* **DOCUMENT EXCERPT**:
────────────────

Melbourne auteur Ross McLennan (no relation to Grant) hasn't been anywhere near the ARIA Top 100 with his latest home-recorded opus, Sympathy For the New World, though it has been lavishly praised by critics. Comparisons to unstable pop geniuses Scott Walker and Brian Wilson are apt: there is a kind of madness in McLennan's motivation and process.
"I guess it quietens my brain down," he says. "I start off angry and confused and upset about something and when I come out the other side, when I have one of those moments that I consider magic, when I've nailed exactly what I wanted to say, even if it doesn't make sense, I'm very happy and relaxed at the end of it."
His new album's impressionistic theme is of a world unhinged by fear, dogma, greed and other seeds of destruction. Welcome to World's Fair is its dramatic culmination. Its rolling rhymes and half-spoken, free-metre form recall Beat poetry, one of his recurring influences.
a solitary soul surveys the paucity of potential suitors pushes past her fellow commuters looks around and sits down next to the guy with the brown tie and the laptop computer the heavily coutured strain under the weight of their creations their postures wear the gravity of their special situations and the doors groan open for the latecomers come one, come all comers take a seat, welcome you are all frontrunners
The trip winds on, morphing into a metaphor for social hierarchy and aspiration, until haves and have-nots reach their mutual destination in the fire of a terrorist's bomb. Only in the indescribable shock of the explosion does the song spiral out of literal narrative into what McLennan calls "magical thinking".
the 8.15 rounds the corner past the everyday people suddenly swirling up around the synagogues, minarets and steeples a traditional lament that travels by world's fair encoded in its resonant machinery cats' whiskers and leg hairs laid flat like the scenery and it tolls as it tears flesh and sprung fit panels it tolls as you scan the shortwave channels it's kept burning in trapped flame a crucifix filament its pealing hand is dealing to the guilty and the innocent and people forget that people are born people forget
Again, meaning and emotion soar beyond the realm of poetry. Lugubrious horns play the desolate traffic, sliding strings infer the slow outward pull of camera perspective. Rebecca Barnard's husky chorus vocal is the broken mother's plea while the narrator's tone mirrors the short journey from boredom to confusion, disbelief and devastation.
Speaking about his influences, McLennan mentions novelist/philosophers Kurt Vonnegut and Albert Camus before John Lennon and Ray Davies, but "Dylan's always there," he says. "I remember reading . . . about the madness he went through when he was writing Chimes of Freedom. I feel a sympathy for that type of mind."
It's that type of mind, rather than anything you can notate, record and take to the bank, that defines Dylan's legacy among his golden-age peers and countless subterranean acolytes. Maybe it's neither pop nor poetry they're writing but something with no practical use for a shelf label at all. It was only ever popular by default, after all, when the auteurs of the '60s briefly took control of the vehicle and leapt the rails of teenage heartbreak and euphoria to cruise the labyrinth of imagination.

────────────────

* **DIRECTIONS**:
Using the article on Ross McLennan above, answer each question briefly.
(a) What is the title of McLennan's latest home-recorded album?
(b) Which song is called the album's dramatic culmination?
(c) Which two novelist/philosophers does McLennan name before John Lennon and Ray Davies?

* **SUPPLIED DATA**:

────────────────

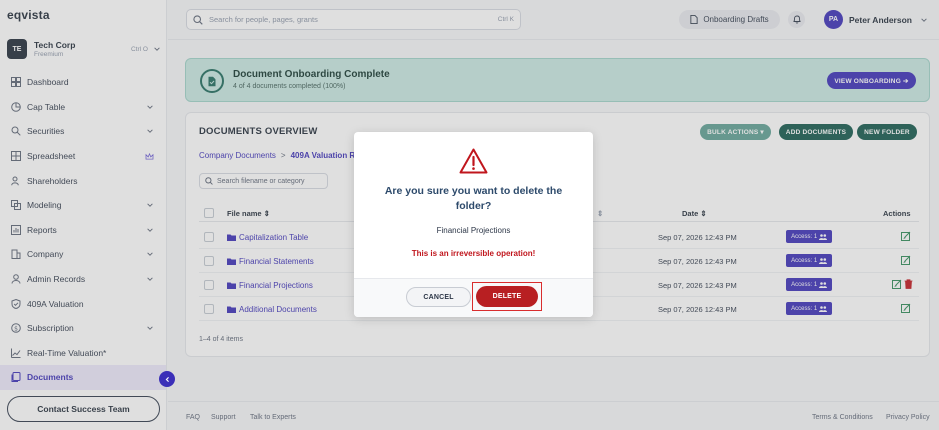  Describe the element at coordinates (474, 230) in the screenshot. I see `dialog-item-name: Financial Projections` at that location.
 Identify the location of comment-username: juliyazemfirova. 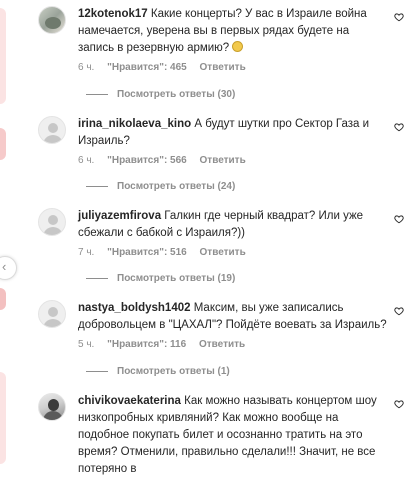
(120, 216).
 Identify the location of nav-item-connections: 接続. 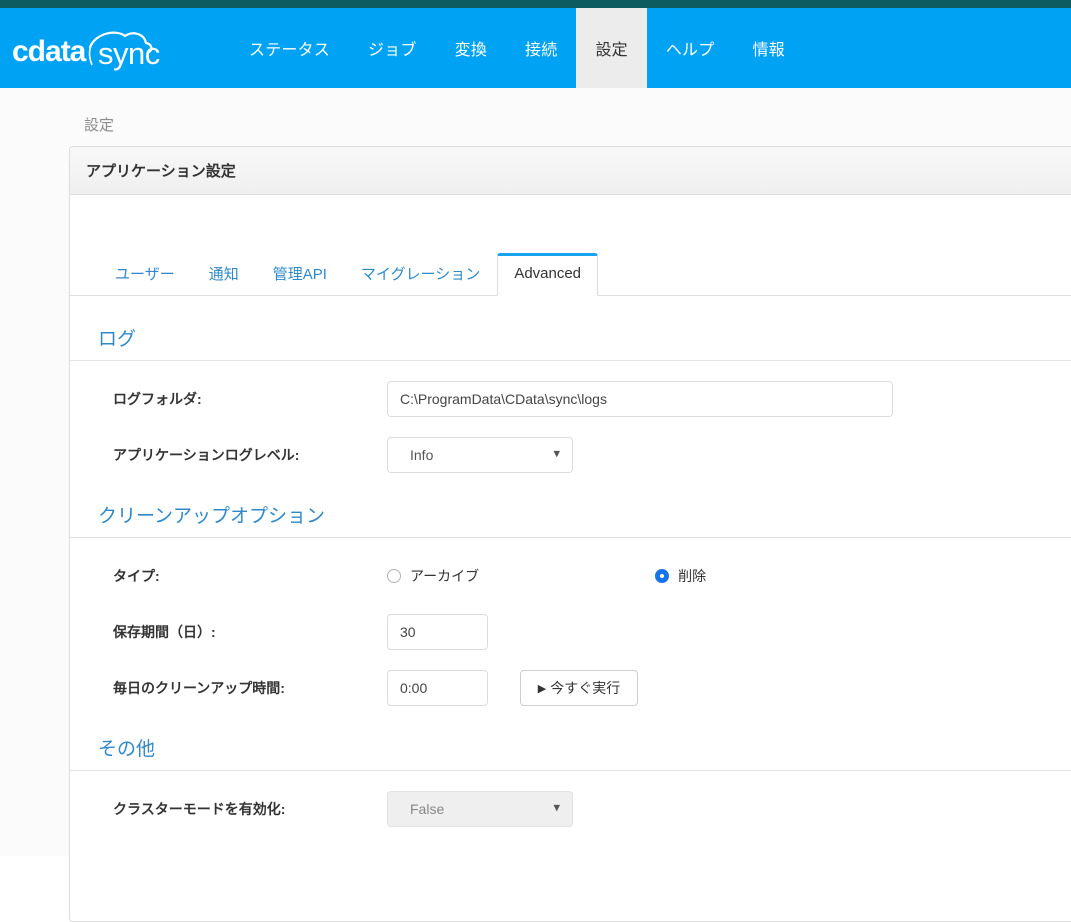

────────────────

* **RESPONSE**:
(a) Sympathy For the New World
(b) Welcome to World's Fair
(c) Kurt Vonnegut and Albert Camus